Now, this wasn’t so bad when I lived on my own. Often, I would turn my cell phone down to a low volume, or if I particularly didn’t want to be disturbed, I’d set it to vibrate only. If it was on but quiet, I could hear it go off but it wasn’t so annoying that I couldn’t continue doing whatever it was that I saw more important than chatting on the phone. The other benefit of the cell phone was that most of the people I talk to on a regular basis have individual ring tones so I can tell by sound who is calling me, thus making the determination on whether or not I want to talk back. Caller ID does the same function, I suppose, but considerably more effort goes into finding the phone and having to physically check to see who it is on the other end.

However, here at my parents’ house, only one phone has Caller ID and that is the phone in the basement. Also, instead of being at a low volume, all of the phones (with the exception of the one in my bedroom) have their volume turned to high so that the ringing phone can be heard throughout the entire house. That’s right: four telephones ringing loudly every time some church lady, family member, or telemarketer decides they want a moment of my parents’ time.

For the life of me, I don’t understand how they can take it. I mean, despite having an answering machine and allowing whoever it is to leave a message so that they have the vaguest inkling of whether or not the phone call is worth their time, they actually answer the phone more often than not. Some of the times, they even have the gall to complain afterwards about how often they talk on the phone and how they had other things they needed to be doing. The simple solution: don’t answer your phone then. Give up being a slave to calls and let ‘em leave a message on the machine. If it is important (and so often it isn’t) then call them back.

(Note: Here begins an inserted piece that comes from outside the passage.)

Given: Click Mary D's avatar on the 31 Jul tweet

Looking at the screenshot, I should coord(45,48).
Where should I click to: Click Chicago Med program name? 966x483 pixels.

Okay, perhaps this makes me sound selfish. Maybe even “elitist.” But I’m a firm believer that when it comes to my time, I need to be selfish and do with it what I want. We each only live once (that we know of), so we should make the most of it. In order to do that, sometimes we have to forget that other people exist for awhile. Then, when we come back and someone else has something where they’d really like my attention and they get some of my time, hopefully it has more meaning to them. I know for myself, that when I do that, it makes the times where other people enter my world that much more meaningful too.

2 comments:

Orange Guy said...

I often remind Patty to not be a slave to the phone. She will drop whatever it is she is doing to answer it. "What if it's important?" Really? I can think of maybe 20 important calls I have received in my life. And I bet I've only made maybe 10 calls I would classify as important.

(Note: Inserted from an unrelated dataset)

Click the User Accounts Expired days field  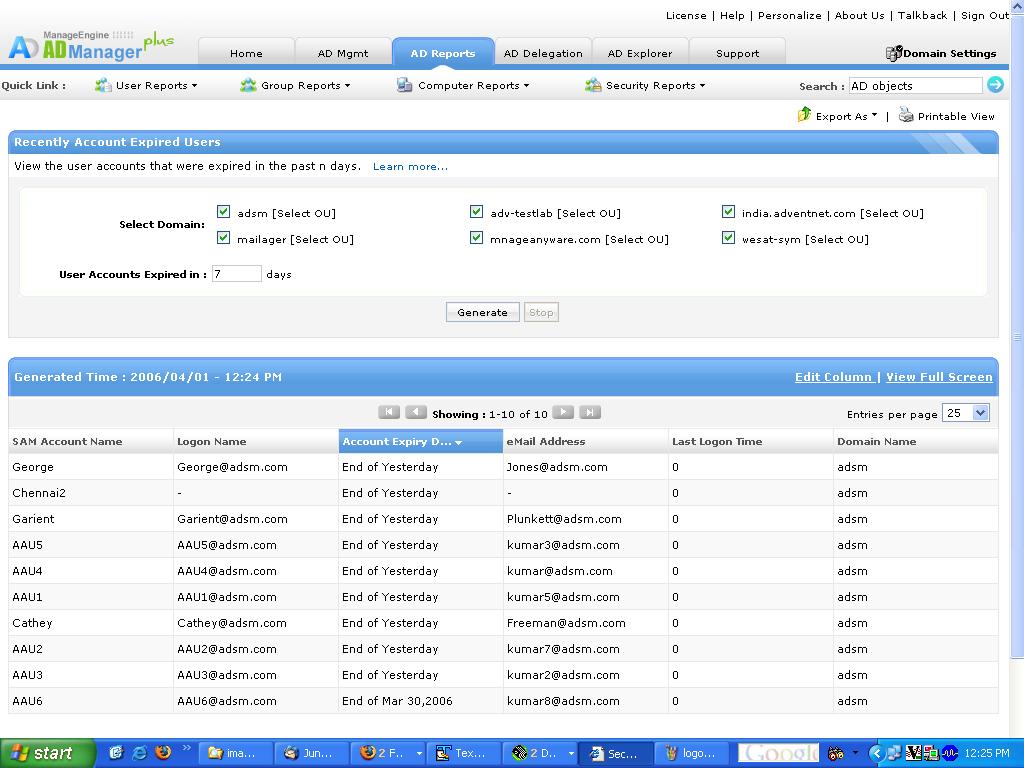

If it rings during dinner, it does not get answered.

JR Tschopp said...

I remember you mentioning that and almost every time the house phone rings and someone rushes to it, I think, "Why can't you adopt Brad's attitude." I especially hate it when I'm watching TV and they pick up the cordless phone and proceed to have a conversation right there, going so far as to tell me to turn down the TV. Hello? You're the one being rude. I'm trying to watch this and the phone is CORDLESS. Go in the other room.